* WORK INSTRUCTION 1 *
In the commentary on McCain's attack ads below, rewrite the paragraph beginning "Upping the strangeness quotient even further" more briefly, keeping its main facts.
* WORK INSTRUCTION 2 *
Translate this sentence from the commentary on McCain's attack ads below into Spanish: "I know they’re running behind and don’t have the advantage of many intangibles, but this tack didn’t work out very well for Hillary Clinton, in case the McCain camp didn’t notice."
* WORK INSTRUCTION 3 *
Reproduce the commentary on McCain's attack ads below from the words "John McCain has" up to and including the words "on the ground.".

(TEXT SHOWN Opens)

John McCain has concluded a strange week of brush-back pitches against Barack Obama, dropping three different attack ads, each seemingly designed to scare up as much mainstream news coverage as anything else. The first, a blistering rebuke of Obama for failing to visit wounded troops at Landstuhl Air Force base during the return from his European swing, is undercut by, you know, a lack of facts on the ground.
The second ad — a weird poke at Obama’s celebrity, visually comparing him to both Paris Hilton (whose parents, ironically, are max-donors to the McCain campaign) and Britney Spears, i.e., “an empty vessel” — seems to suggest it’s a bad idea to support an American leader who might also be able to capture the imagination of anyone overseas. (Picking up on this assault on optimism, advocacy group MoveOn.org responded with an ad buy of their own, directed by actor Rider Strong, which mockingly presented hope as a communicable disease.)
Upping the strangeness quotient even further, McCain’s latest ad, titled “The One,” features out-of-context clips of Obama talking up his campaign as part of a movement greater than him, and then closes with a comparison to Charlton Heston’s Moses from The Ten Commandments, ceding, “Obama may be ‘The One,’ but is he ready to lead?”
To me, this isn’t so much a “kitchen sink strategy” as it is the farcical, kids movie version of this scheme, where plastic toys, sofa cushions and a blanket are thrown at a rampaging sibling in an effort to slow his or her momentum. The first ad was a bit scummy (though still fairly mild by the Karl Rove-ian standards of recent electoral politics), but mainly it’s just stupid; this belies the claims of high-road, issues-oriented outreach, and kind of underscores the arm’s-length disdain and condescension with which the McCain campaign has treated the Obama campaign. I know this, though: Treating hope as a piñata, and mocking or questioning as somehow insincere or dubious the optimism and sort of desperate desire to reconnect and repair that a lot of people — many of whom haven’t given two shits about a national political election in decades, if their lifetimes — feel is on a very basic level a bit despicable, and probably a bad political play, too. I know they’re running behind and don’t have the advantage of many intangibles, but this tack didn’t work out very well for Hillary Clinton, in case the McCain camp didn’t notice.

(TEXT SHOWN Closes)
(LISTED ENTRIES Opens)

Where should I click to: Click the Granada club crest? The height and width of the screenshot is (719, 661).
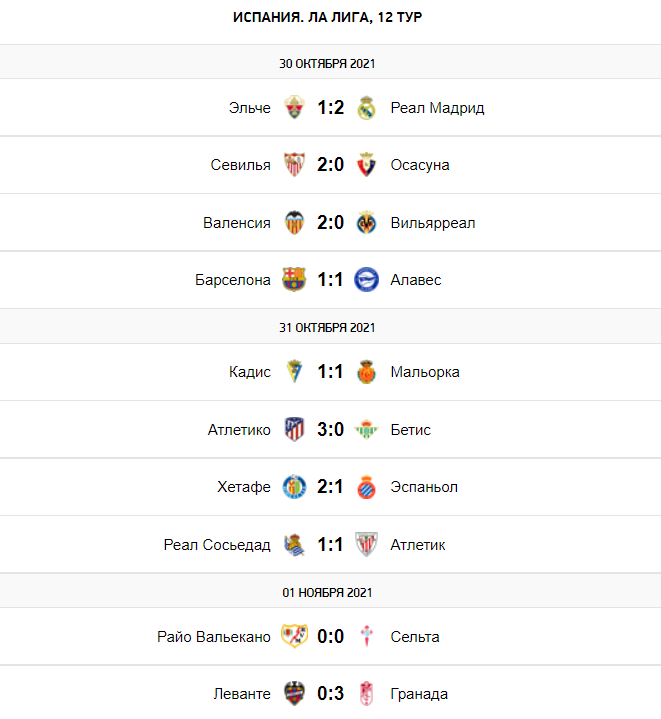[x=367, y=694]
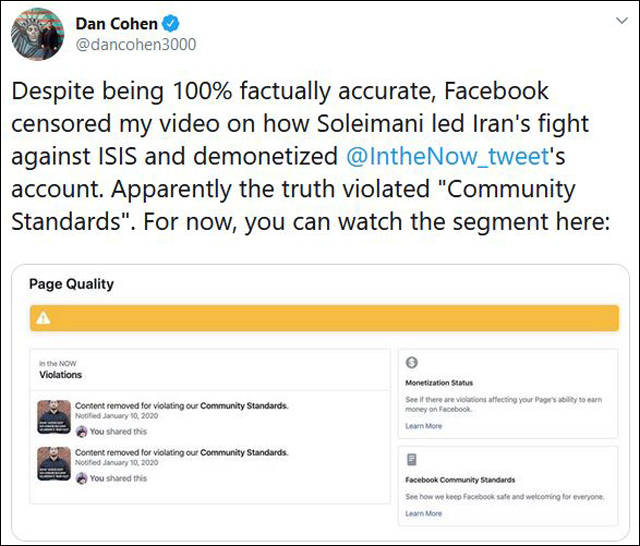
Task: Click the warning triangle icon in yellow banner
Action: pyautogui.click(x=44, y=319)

(LISTED ENTRIES Closes)
(LISTED ENTRIES Opens)

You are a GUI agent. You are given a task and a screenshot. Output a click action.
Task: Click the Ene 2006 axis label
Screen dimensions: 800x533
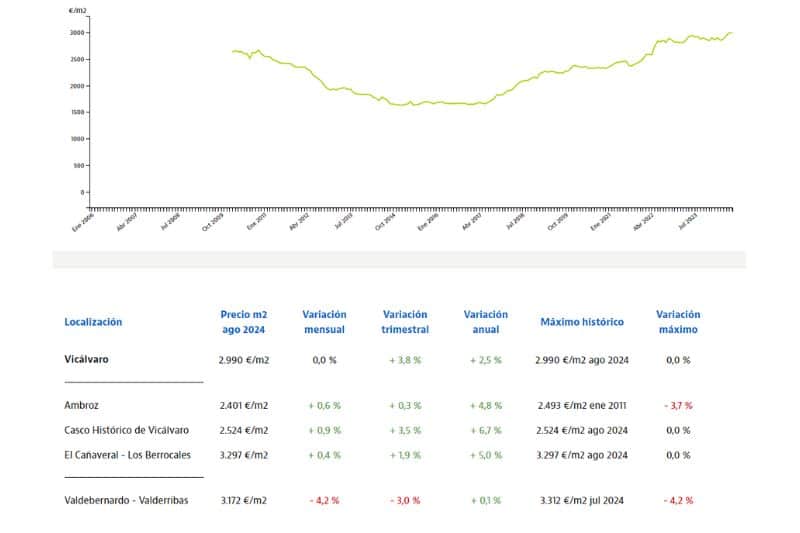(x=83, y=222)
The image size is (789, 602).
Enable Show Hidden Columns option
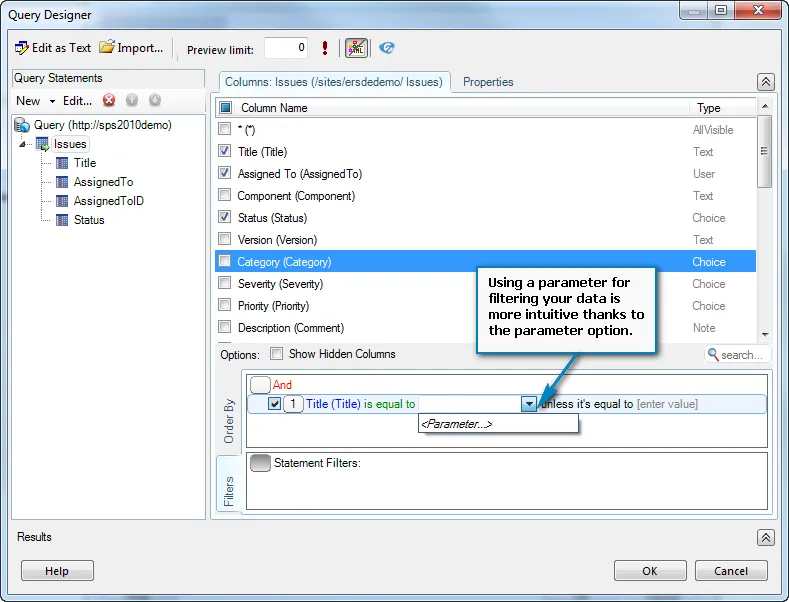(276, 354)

(LISTED ENTRIES Closes)

* ANSWER BOX 1 *
McCain's newest ad, "The One," is stranger still. It uses out-of-context clips of Obama describing his campaign as part of a movement greater than himself. It then ends by comparing him to Charlton Heston's Moses in The Ten Commandments, asking, "Obama may be 'The One,' but is he ready to lead?"

* ANSWER BOX 2 *
Sé que van por detrás y que no cuentan con la ventaja de muchos intangibles, pero esta táctica no le funcionó muy bien a Hillary Clinton, por si el equipo de McCain no se dio cuenta.

* ANSWER BOX 3 *
John McCain has concluded a strange week of brush-back pitches against Barack Obama, dropping three different attack ads, each seemingly designed to scare up as much mainstream news coverage as anything else. The first, a blistering rebuke of Obama for failing to visit wounded troops at Landstuhl Air Force base during the return from his European swing, is undercut by, you know, a lack of facts on the ground.